Личность, символически изображавшая Красное солнышко, вылезла в драповом пальто из вагона и оказалась помощником присяжного поверенного Кулышкиным, кругленьким и самоуверенным, в велосипедном картузе и в очках, вросших в жирные скулы. Граф Пахомин даже подался несколько назад, но оказалось, что подался для разбегу, и, загремев шпорами, вручил букет, С широкой русской улыбкой (как же русскому человеку не улыбаться в такие дни) изъяснил он обуревавшие в его лице чувства высших и низших воинских чинов и священную их радость. Комиссар строго глядел на него, задрав голову, так как был низкого роста, затем произнес речь: «Я счастлив на этих камнях Парижа, где впервые были провозглашены права человека, поздравить вас, гражданин граф Пахомин, с величайшим историческим событием: Россия свободна… Вы – свободный гражданин свободной страны… В общем порыве нам остается дружно протянуть друг другу руки…»

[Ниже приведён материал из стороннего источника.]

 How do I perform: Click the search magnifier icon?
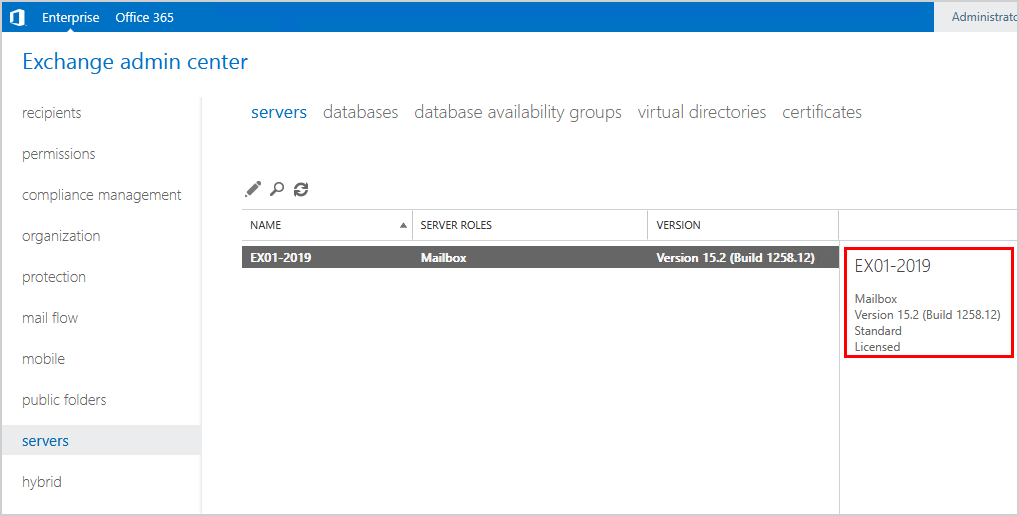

Граф Пахомин зажмурился и, подняв саженные плечи, замотал щеками, изображая этим нахлынувшее на него чувство свободы. Затем он посадил комиссара в автомобиль и повез завтракать.

Ежедневно Эйфелева башня получала уверения в том, что русская революция верна и преданна и исполнена священного порыва воевать до победного конца. Париж, наконец, успокоился. Начались банкеты. Комиссар Кулышкин тряхнул старинкой, помянул Дантона и Мирабо, доказал, «что у нас точка в точку, как было у вас». Насчет Дантона французы отмолчались, зато ужасно красиво говорили о священной верности и о том, что, конечно, теперь свободный русский мужичок широким жестом пошлет своих сынов умирать за свободу торговли на суше и на воде. Кулышкин сказал, что «пошлем непременно». Он носился с банкетов на фронт и в тыл к русским частям и всюду произносил речи.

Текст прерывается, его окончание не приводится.